As soon as I moved out of my family’s house I realised that I had to take care of myself by myself. And not because my parents stopped loving me, on the contrary. But I simply couldn’t blame them anymore, or the school or the teenage or anything else, for my problems. If you think that the problem is the environment where you live, but you find yourself with the same problem after you move to another environment then you realise that the real issue is not outside, it’s inside you.

But so it the solution.

In that moment I made the conscious decision to start taking care of myself with love, thing that I had never done before.

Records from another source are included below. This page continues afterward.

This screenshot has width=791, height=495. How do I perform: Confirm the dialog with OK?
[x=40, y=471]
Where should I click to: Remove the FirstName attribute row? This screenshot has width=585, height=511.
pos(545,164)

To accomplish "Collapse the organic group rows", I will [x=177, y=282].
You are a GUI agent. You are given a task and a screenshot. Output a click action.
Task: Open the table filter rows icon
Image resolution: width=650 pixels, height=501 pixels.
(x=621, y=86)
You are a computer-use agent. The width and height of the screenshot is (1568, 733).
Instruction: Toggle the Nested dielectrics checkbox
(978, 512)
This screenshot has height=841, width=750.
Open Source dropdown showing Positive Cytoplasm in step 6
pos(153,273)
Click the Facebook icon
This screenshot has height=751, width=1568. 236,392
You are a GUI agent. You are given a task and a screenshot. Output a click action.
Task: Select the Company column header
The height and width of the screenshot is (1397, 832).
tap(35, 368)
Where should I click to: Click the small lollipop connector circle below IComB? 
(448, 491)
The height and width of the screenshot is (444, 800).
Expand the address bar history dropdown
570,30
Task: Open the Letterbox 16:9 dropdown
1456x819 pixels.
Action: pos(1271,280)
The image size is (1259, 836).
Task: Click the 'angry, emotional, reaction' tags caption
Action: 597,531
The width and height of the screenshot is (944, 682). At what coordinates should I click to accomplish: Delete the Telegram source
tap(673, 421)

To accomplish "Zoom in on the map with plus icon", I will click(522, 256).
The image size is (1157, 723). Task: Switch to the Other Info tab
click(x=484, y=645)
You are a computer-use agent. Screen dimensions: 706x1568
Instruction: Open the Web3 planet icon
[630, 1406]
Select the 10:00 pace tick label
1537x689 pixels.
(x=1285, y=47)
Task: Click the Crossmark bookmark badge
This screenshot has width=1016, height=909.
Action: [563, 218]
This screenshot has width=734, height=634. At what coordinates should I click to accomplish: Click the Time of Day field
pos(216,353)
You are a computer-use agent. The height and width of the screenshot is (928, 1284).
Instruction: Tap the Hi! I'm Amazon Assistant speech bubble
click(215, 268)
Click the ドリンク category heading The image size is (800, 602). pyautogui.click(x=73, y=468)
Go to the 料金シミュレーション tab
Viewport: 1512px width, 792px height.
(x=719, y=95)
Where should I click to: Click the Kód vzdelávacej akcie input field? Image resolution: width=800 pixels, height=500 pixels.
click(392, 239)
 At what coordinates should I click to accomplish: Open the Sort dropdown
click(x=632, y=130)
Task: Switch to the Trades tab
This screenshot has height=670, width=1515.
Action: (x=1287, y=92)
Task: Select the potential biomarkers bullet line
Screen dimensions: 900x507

It was thanks to that decision that I started to heal.

I started reading about meditation, and I started practicing meditation 10 minutes every morning. It was the first step in the right direction. I also started to look for healers of every sort. Not doctors, but healers.

A wonderful friend of mine was studying massage, and I she did some shiatzu and craniosacral treatments on me. I also found that another friend of mine was studying kinesiology and neuro-training, and I did some sessions with her as well.

In the meanwhile I received a book from my lovely cousin: “The Artist’s Way: A Course in Discovering and Recovering Your Creative Self“. In the book the author describe an exercise to get in touch with your inner self: when you wake up in the morning write 3 pages of stuff. Just write down whatever is in your mind as soon as you wake up. 3 pages, every morning, before you do anything else. It connects you with your inner self, but more importantly it works as a trash folder. You empty your mind of all the “trash”  of the negative talks that we sometimes start our day with. 

I realised that the way I talked to myself was really, really bad. If I had to say those things to a friend of mine they would have never called me back. But I was saying it to myself. And I was wondering why I wasn’t feeling healthy and happy..

I also started to build connections with the people who were living with me, and the deeper the friendships the more rooted and healthy I felt. We humans are healthy when we live in communities. With no real friends, with no real love, there’s no health.

I started singing in a choir. Singing is for me a form of meditation, a spiritual experience that makes me feel connected with my soul. But singing in a choir is even a stronger experience. Hearing my voice crossing other people’s voice and making a harmonious melody made me feel part of something bigger than myself.

So really health didn’t come from one way. It came firstly from the decision to take care of myself with love, and that decision made me take actions in the right direction. It came from balancing my life on all levels. It came from having good friends. It came from expressing myself creatively. It came from nurturing my soul.

As the video above describes, health is not related to the body. At least, not only. Your body is really just the expression of your life. And life health is measured by how good your relationships are, how stable you feel, how well can you adapt to change, whether you express yourself creatively or not, whether you got in touch with your inner voice, whether you take action to modify what’s not working, and whether or not you talk to yourself with love.

So really health, love and happiness are so intimately interconnected that the more you start having of one of them, the more you start getting of all of them. For a strange magic it’s enough to start from one little step, and the other will follow. Start by deciding to take care of yourself with love. Start by taking that decision. And then take it again, and again and again. If you forget for a day, a month, a year or even several years, as soon as you realised you didn’t take care of yourself with love take that decision one more time. And with love for yourself, the health and all the things you need to get your life balanced and healthy will follow.